Chevron responders tackle the 300-foot live-fire ship mock-up at Brayton Fire Training Field in Texas - Photo by Anton Riecher

Chevron responders tackle the 300-foot live-fire ship mock-up at Brayton Fire Training Field in Texas

Photo by Anton Riecher

Any modern corporation is organized into groups that govern the various aspects of the business – maintenance, process technology, etc. At Chevron, best practices with regard to fire protection is the responsibility of the corporate fire school staff, said Ricky Conerly, fire chief at Chevron’s Pascagoula, MS refinery.

“We try to bring the different facilities together to better coordinate fire protection training corporate-wide,” he said. “The corporate philosophy has always been that we share all the best in techniques, strategy and tactics.”

Conerly serves as liaison between the fire school staff and Chevron’s Fire Chiefs Network, representing fire chiefs throughout the corporation. In May, the fire chiefs conducted a four-day conference at Brayton Fire Training Field in Texas in coordination with the third and final session of the fire school scheduled for 2019.

“I represent the interests of the chiefs’ network in oversight of the school, helping facilitate decisions that the staff may need from a higher level of management,” Conerly said.

Ten chiefs from Chevron’s operations in Pascagoula; El Segundo and Richmond in California; Perth Amboy, NJ; Old Ocean, TX; Salt Lake City, UT, Russia, Angola, Nigeria and Singapore were expected to attend the network meeting.

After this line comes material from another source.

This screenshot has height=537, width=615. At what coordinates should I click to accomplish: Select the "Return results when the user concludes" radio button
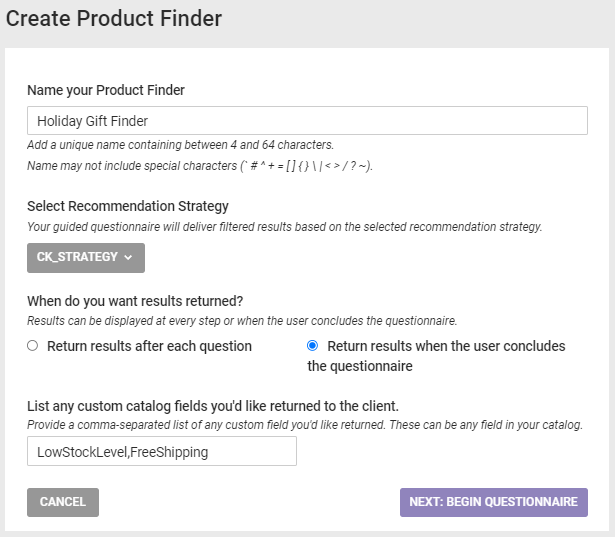click(313, 346)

“We just acquired the refinery in Pasadena, TX from Petroleo Brasilerio on May 1, but I don’t know if they will be there,” Conerly said.

Topics of discussion will include transitions in firefighting foam and cutting edge technological advances, he said.

“We’ve got some vendors coming in with different updates to make sure we’re still in tune with what’s going on in firefighting,” Conerly said. “We might see something highly advantageous in the event that we need to make a change.”

The chiefs connect throughout the year via a monthly conference call to discuss these same matters, he said. But the annual face time that the network meeting provides is invaluable in building the relationships that are critical in an emergency.

“We have one day set aside just to discuss topics of concern such as the permitting we deal with at all our facilities,” Conerly said.

Creation of a corporate emergency task force to consult on incident command in any catastrophic event reported by a Chevron facility was also an important topic of discussion.

“It means standing shoulder to shoulder, sharing our expertise to help each other make good decisions that may be highly advantageous in managing the event,” he said.

As for the fire school, nearly 40 students attended. However, bad weather over the Gulf Coast states caused travel delays that cancelled much of the opening day’s live-burn schedule.

 - Photo by Anton Riecher

Photo by Anton Riecher

“The bulk of them still aren’t here,” Conerly said on the four day school’s first day. “Some that are didn’t get in until early morning. So, from a safety aspect, we didn’t feel like it was the right thing to bring them out here after such a short turnaround.”

Conerly made his first trip to Brayton in 1986 and has logged more than 60 visits since then. He refers to the training field at Texas A&M University as “the national response training facility.”

“I find it very beneficial to the core development of our individual ERT members,” Conerly said. “It’s a value added experience for them to come here and get this exposure.”

Chevron dollars continue to be well spent at the Texas A&M Engineering Extension Service affiliated facility, he said.

“I make sure that they get the best training available in the world,” Conerly said. “It’s one thing that allows us to instill our core safety values and continue being injury and incident free.”

The foundation of that training is the Chevron corporate school staff led by Pascagoula ERT assistant chief Tonnie Hopson, Conerly said.

“Tonnie is commander of the fire school. He’s very charismatic and accommodating to people. He’s out for the best interest of the school and does a great job facilitating that. I’m really proud of him.”